A esa insularidad energética de España han contribuido errores históricos de perspectiva y una cierta obnubilación por la adopción de paradigmas y modelos de lo ‘políticamente correcto’ en cada momento para cuya adopción el país no estaba preparado. El desarrollo de la industria nuclear a partir de 1960, por ejemplo, se vio paralizado con la moratoria atómica impulsada por el PSOE a partir de 1982, lo que cegó la posibilidad de seguir el modelo de Francia cuya autonomía eléctrica está hoy garantizada por 56 reactores atómicos. Pese a esto, las centrales nucleares siguen proporcionando en torno al 22 por ciento de la energía consumida en España.

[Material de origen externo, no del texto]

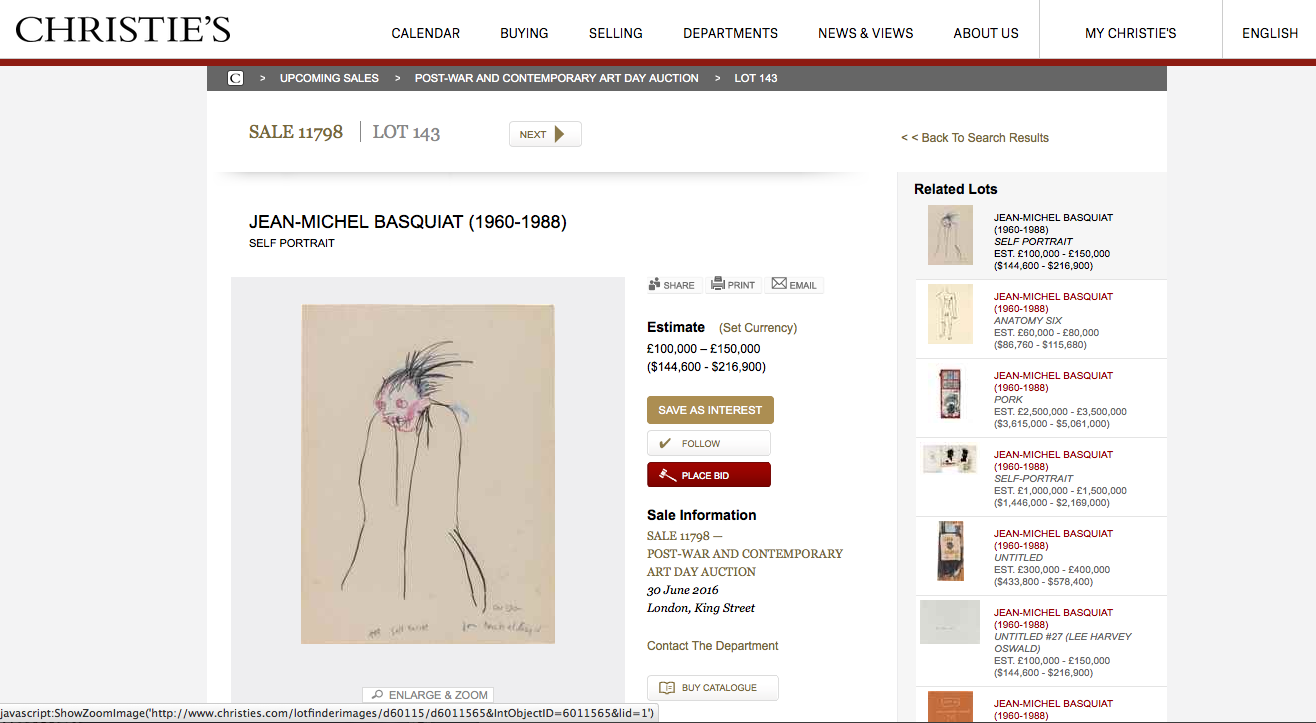Open the Calendar menu
Image resolution: width=1316 pixels, height=723 pixels.
[x=425, y=33]
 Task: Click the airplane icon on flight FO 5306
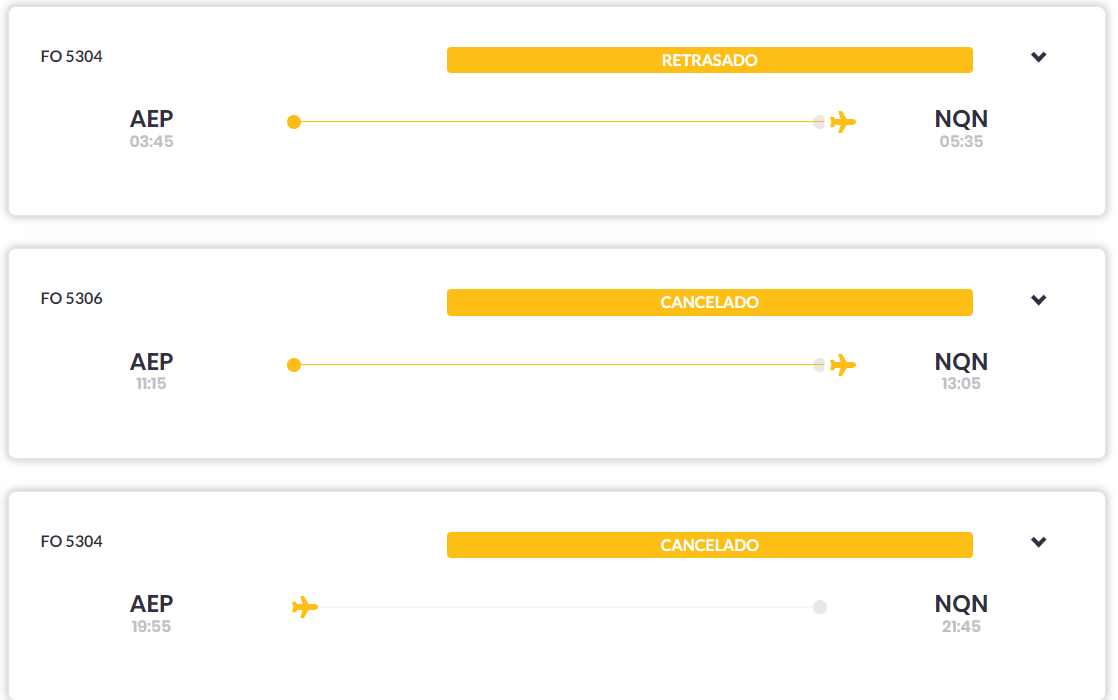(x=843, y=365)
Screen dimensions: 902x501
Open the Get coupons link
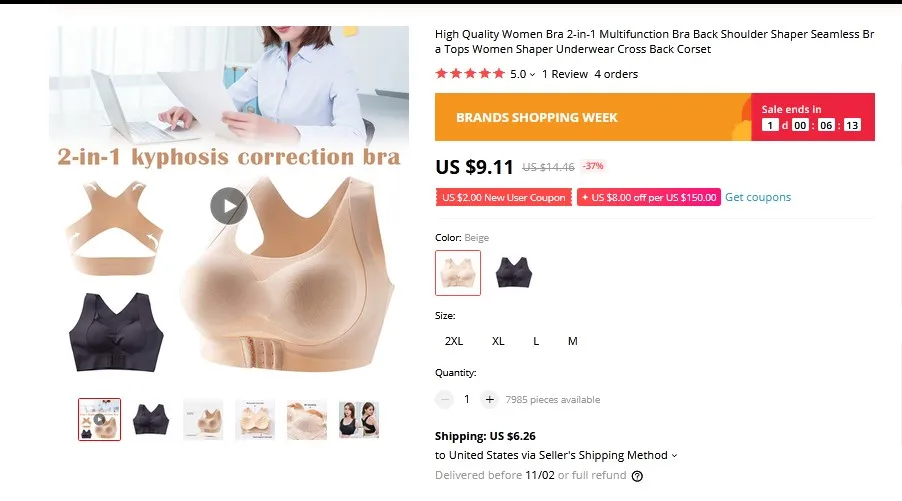(758, 197)
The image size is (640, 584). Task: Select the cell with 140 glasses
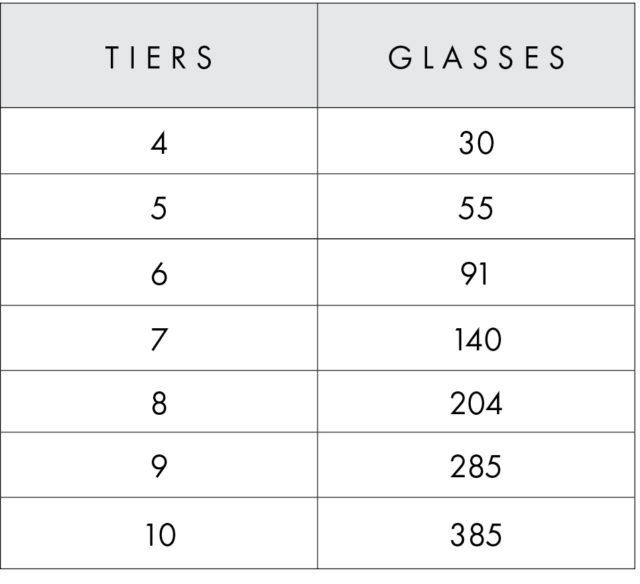[477, 340]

Bajo ese esquema ‘bienpensante’, la apuesta por las nuevas energías renovables -la eólica y la solar- tiene lógica ya que estas presentan una triple ventaja: son más baratas, no contaminan y proporcionan independencia energética. Sin embargo, las renovables requerirán siempre una energía de base que compense la falta de sol o de viento. En un país donde encontrar petróleo es casi una maldición y donde la nuclear ha sido satanizada demagógicamente, ese papel se asignó al gas natural, un combustible que España no posee, pero del que ha dispuesto abundantemente gracias a un acuerdo estratégico con Argelia que se lo facilita a través de dos gasoductos.
Varios hechos se han conjurado para que, además de la escalada del precio del gas en los mercados, España se encuentre en una situación donde su suministro puede verse amenazado. Uno es incontrolable: tras la ruptura de relaciones con Marruecos a finales de agosto, Argelia ha decidido no bombear más gas por el gasoducto que cruza por donde su vecino. Esto supone que España debe buscar fórmulas para traer los 8.000 millones de metros cúbicos que llegaban por esa vía cada año. Una parte, 2.000 millones, se traerán por el gasoducto de Orán a Almería y el resto deberá venir por barco. Pero el segundo factor es que esta situación ha sorprendido a España con unas reservas de gas mermadas. Grave error. Tras el verano, eran un 21 por ciento menores a las de 2020. En septiembre, el Gobierno decidió forzar a los agentes del sistema a aumentar un 20 por ciento sus reservas pese a los elevados precios. Los errores suelen costar caros.
La coyuntura actual debería permitir una reflexión profunda en los partidos sobre el ritmo de la transición ecológica, el futuro del sector energético y, sobre todo, la suerte de la industria nuclear en España. Esta última es una energía barata y perfectamente respetuosa con el medio ambiente, pero que exige estrictas medidas de seguridad. Satanizarla, cuando el país vecino ha asumido un riesgo que compartimos querámoslo o no, es absurdo. Junto a las renovables, y a un aumento de la interconexión con nuestros aliados europeos, lo nuclear permitiría a España ser casi independiente desde el punto de vista energético, un hecho sin precedentes en nuestra historia moderna.